Pinyon Jays are cooperative breeders, which means that the young from last year help raise the young from this year.
 

Due to growing concerns about how to best manage Nevada’s extensive pinyon-juniper woodlands, GBBO is working on a project to develop detailed models of how Pinyon Jays and other pinyon-juniper associated birds use landscapes and habitats in light of ongoing management for Greater Sage-Grouse. Most recently, we have developed a way for you to help us collect usable data. Click here for more information. And if you would like to get involved, download this app and follow these easy instructions!

Photo: Elisabeth Ammon

Photo: Elisabeth Ammon

GBBO’s Pinyon Jay telemetry project began in eastern Nevada’s White Pine County in 2008 with the first radio-telemetry study ever done on Nevada’s Pinyon Jays, which comprise nearly half of the species’ global population. We have captured Pinyon Jays using walk-in traps and mist-nets, and we fitted them with tiny glue-on radio transmitters. Capturing and tagging the birds was only the beginning of the hard work, however – our biologists have found that they have to be extra sneaky in order to locate and follow the ever-wary jays without flushing them and altering their activity patterns. But the work is paying off, and with each tagged jay, we learned more and more about how Pinyon Jays use the landscape. In the following years, we located several more flocks in eastern Nevada and in southwestern Idaho and tracked their movements with radio tags. We learned that Pinyon Jays use the transitional landscapes in the sagebrush-pinyon-juniper interface, have relatively small flock home ranges (10-15 square-kilometers), and make more use of the sagebrush understory than expected. We are currently preparing the data to be published in a journal.

Photo: Elisabeth Ammon

Photo: Elisabeth Ammon

In spring of 2013, we set out to continue our radio-telemetry project in central Nevada’s Desatoya Range. While doing the hard work of pinpointing auspicious trapping sites, our talented field biologists found the nesting colonies of five flocks. Each colony had 30-60 nests and about 200-300 birds. Many of the flock members are young birds from the previous year that help raise their brothers and sisters from the current year. With permission from our funding agency, we focused our attention on collecting detailed habitat data on the nesting colonies, the foraging sites, and cache sites used to feed the growing flock.

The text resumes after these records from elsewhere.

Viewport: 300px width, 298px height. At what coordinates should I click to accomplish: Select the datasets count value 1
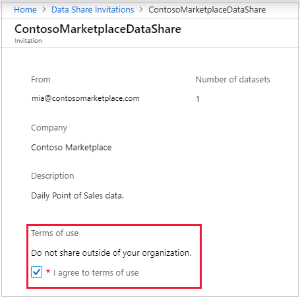(198, 100)
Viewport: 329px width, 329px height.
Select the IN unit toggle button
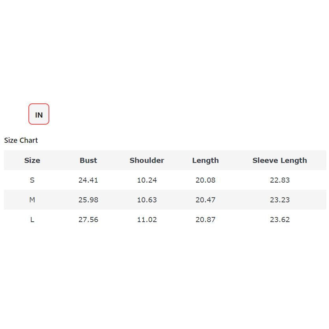(39, 114)
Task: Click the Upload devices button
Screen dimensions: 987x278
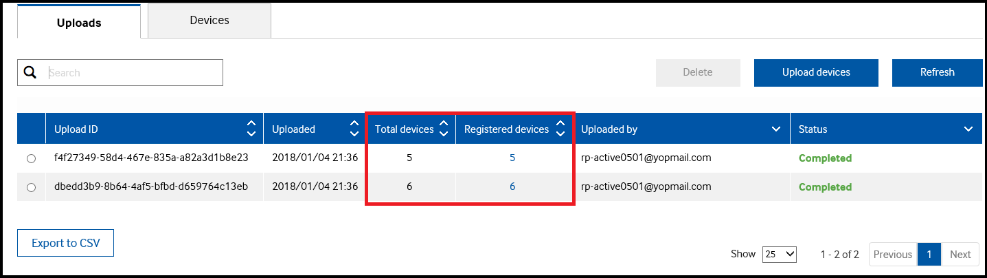Action: 816,72
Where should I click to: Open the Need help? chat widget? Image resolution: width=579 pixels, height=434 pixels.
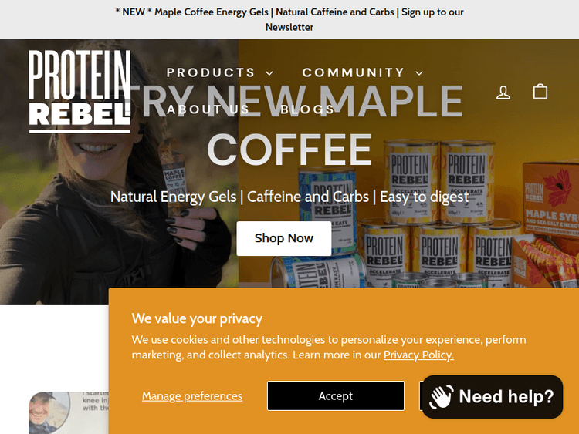pos(493,397)
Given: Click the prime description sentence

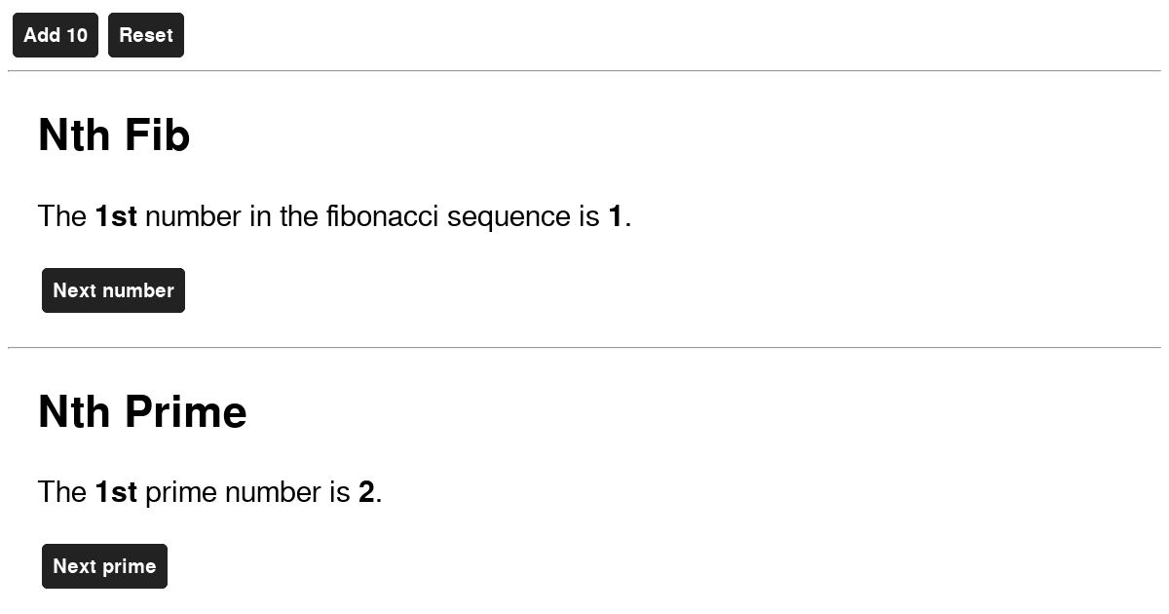Looking at the screenshot, I should tap(209, 492).
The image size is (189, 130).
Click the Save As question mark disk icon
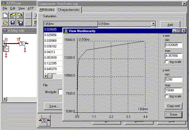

GBBO is planning to continue this project because of growing concerns about how to best manage Nevada’s extensive pinyon-juniper woodlands, which have been steadily expanding into lower-elevation sagebrush country (and sage-grouse habitat) for many decades. By developing detailed models of how Pinyon Jays and other pinyon-juniper birds use landscapes and habitats, we can generate specific guidelines for habitat management. So far, we have learned that Pinyon Jays tend to forage in relatively open woodlands with a significant sagebrush understory, that their flocks are remarkably cohesive during both the breeding and the post-breeding season, and that their home ranges are unexpectedly consistent through the breeding and post-breeding seasons. Pinyon Jays roost and nest in fairly dense interior woodlands close to the sagebrush border, and this border is where they spend much of their time. Pinyon Jays also nest much earlier than expected, from mid-March through early May. We are currently working on these data to be prepared for publication (see also Publications and Presentations).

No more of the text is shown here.